Position de l’Arabie saoudite
L’Arabie saoudite a pris une avance nette sur le Koweït dans la mise en œuvre des réformes, l’attraction d’investissements étrangers et la dynamique de diversification. La capacité du Royaume à passer rapidement de l’annonce à l’exécution, illustrée par la vitesse des mégaprojets et des réformes réglementaires, contraste avec le processus koweïtien plus délibératif et souvent bloqué. La part du PIB non pétrolier saoudien a dépassé celle du Koweït malgré un secteur hydrocarbures saoudien beaucoup plus vaste en valeur absolue, signe de l’échelle et du rythme des efforts de diversification.
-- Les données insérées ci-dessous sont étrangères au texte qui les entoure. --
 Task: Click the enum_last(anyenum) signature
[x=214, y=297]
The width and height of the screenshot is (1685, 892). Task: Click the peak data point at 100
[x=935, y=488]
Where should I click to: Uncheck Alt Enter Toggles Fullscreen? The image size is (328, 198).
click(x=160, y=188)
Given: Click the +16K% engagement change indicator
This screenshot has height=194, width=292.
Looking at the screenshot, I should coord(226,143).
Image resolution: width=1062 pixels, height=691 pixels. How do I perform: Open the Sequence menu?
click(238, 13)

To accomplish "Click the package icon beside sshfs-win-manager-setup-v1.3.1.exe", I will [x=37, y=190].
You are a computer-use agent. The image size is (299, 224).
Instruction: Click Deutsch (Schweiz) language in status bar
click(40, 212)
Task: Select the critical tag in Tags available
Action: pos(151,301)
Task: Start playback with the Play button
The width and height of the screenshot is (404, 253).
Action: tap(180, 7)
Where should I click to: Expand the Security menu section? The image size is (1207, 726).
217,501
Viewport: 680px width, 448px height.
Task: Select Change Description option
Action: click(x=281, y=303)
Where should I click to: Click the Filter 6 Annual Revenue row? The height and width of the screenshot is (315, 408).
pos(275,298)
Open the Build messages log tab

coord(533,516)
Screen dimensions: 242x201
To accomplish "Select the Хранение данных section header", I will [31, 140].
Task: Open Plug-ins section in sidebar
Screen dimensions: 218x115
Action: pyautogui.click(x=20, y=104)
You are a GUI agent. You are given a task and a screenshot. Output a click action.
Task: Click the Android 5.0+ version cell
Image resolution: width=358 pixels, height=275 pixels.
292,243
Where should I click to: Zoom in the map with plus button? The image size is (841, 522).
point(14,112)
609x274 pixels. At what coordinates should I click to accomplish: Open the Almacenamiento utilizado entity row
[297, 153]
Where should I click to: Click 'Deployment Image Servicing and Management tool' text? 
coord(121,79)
Le niveau de richesse souveraine par habitant du Koweït et sa solide notation de crédit lui fournissent toutefois une résilience budgétaire importante, et l’historique mondial d’investissement de la KIA figure parmi les plus distingués des fonds souverains. Le défi du Koweït est de canaliser ne serait-ce qu’une fraction de cette richesse offshore vers la transformation économique domestique, processus que l’Arabie saoudite montre réalisable avec une volonté politique suffisante.
Perspectives
La divergence entre l’Arabie saoudite et le Koweït devrait s’accentuer d’ici 2030, sauf percée koweïtienne de gouvernance accélérant la mise en œuvre des politiques. L’élan saoudien ne montre pas de ralentissement, avec de nouvelles initiatives dans le tourisme, le divertissement, la technologie et l’industrie manufacturière qui élargissent constamment le périmètre du programme de transformation. Les immenses réserves budgétaires du Koweït offrent un filet de sécurité, mais réduisent aussi l’urgence de la réforme, créant un paradoxe où la richesse amortit les conséquences du retard. Pour les investisseurs, l’Arabie saoudite représente une opportunité de croissance dynamique ; le Koweït reste davantage une proposition de préservation de richesse, avec un potentiel de hausse transformateur si les contraintes de gouvernance sont résolues.